Will Connors
- Born: 4 April 1996 (age 30) Donadea, County Kildare, Ireland
- Height: 1.95 m (6 ft 5 in)
- Weight: 100 kg (16 st; 220 lb)
- School: Clongowes Wood College
- University: University College Dublin

Rugby union career
- Position: Back-row

Amateur team(s)
- Years: Team / Apps / (Points)
- 2015–: UCD

Senior career
- Years: Team / Apps / (Points)
- 2018–2026: Leinster / 64 / (15)
- 2026-: Connacht
- Correct as of 24 June 2026

International career
- Years: Team / Apps / (Points)
- 2016–2017: Ireland U20
- 2020–: Ireland / 9 / (15)
- Correct as of 14 March 2021

= Will Connors =

Ireland international rugby union player

Will Connors (born 4 April 1996) is an Irish rugby union player for URC and European Rugby Champions Cup side Leinster, and for the Ireland national rugby union team. He plays in the back-row, primarily as an flanker.

==Early life==
Connors was born in Donadea, County Kildare and attended Clongowes Wood College, where he played on the school's Leinster Schools Rugby Senior Cup side.

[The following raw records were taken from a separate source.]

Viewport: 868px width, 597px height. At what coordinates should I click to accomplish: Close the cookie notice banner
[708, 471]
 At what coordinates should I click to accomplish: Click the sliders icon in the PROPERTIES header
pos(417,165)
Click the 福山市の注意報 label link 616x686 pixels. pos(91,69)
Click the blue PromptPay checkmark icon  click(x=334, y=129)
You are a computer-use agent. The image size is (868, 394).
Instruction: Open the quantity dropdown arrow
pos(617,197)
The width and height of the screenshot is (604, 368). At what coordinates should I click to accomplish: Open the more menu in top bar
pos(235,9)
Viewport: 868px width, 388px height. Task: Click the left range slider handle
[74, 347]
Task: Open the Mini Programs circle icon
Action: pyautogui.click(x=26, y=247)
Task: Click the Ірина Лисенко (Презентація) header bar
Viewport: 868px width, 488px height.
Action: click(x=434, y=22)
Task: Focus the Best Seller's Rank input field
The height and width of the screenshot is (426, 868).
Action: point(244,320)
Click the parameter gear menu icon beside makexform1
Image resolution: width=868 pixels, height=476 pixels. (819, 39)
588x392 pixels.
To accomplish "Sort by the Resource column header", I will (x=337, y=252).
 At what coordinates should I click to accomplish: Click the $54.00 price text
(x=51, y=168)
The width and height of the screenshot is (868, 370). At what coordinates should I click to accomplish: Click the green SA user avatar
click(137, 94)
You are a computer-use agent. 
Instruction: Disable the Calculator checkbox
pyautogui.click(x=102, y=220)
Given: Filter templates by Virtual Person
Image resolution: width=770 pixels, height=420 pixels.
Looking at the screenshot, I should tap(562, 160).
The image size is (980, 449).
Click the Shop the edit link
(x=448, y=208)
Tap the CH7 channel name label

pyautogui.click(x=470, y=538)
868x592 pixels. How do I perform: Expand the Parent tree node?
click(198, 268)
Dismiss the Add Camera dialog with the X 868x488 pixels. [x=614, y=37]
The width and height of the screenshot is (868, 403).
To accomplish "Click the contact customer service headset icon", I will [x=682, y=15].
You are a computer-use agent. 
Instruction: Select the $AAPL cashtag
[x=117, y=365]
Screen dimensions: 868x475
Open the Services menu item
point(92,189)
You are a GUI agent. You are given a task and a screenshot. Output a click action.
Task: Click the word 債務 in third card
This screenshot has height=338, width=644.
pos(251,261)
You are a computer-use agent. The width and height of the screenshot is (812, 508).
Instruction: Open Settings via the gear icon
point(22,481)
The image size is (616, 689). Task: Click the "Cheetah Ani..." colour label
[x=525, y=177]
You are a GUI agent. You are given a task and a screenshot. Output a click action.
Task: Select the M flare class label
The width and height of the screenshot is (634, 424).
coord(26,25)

He had previously played for many years with North Kildare RFC minis and is now club ambassador for the North Kildare RFC Skylarks additional needs team.

==Leinster==
Connors spent a year in the Leinster Rugby sub-academy after leaving school in 2015, before entering the academy in Summer 2016. He impressed in making his senior debut in the 2017–18 season and was promoted to the senior squad ahead of the 2018–19 season (after completing two of the usual three academy years). Connors performances earned him a spot on the 2019–20 Pro14 Dream Team.

==Ireland==
Connors played for Ireland Under-20s in 2016. He has also featured for the Ireland 7s team.

Connors debuted for the Ireland national rugby union team on 24 October 2020 in a Six Nations fixture against Italy, where he scored a try and had a team-high 20 tackles, earning the man-of-the-match honor for his performance. In the 2021 Six Nations Connors scored another two tries against Italy.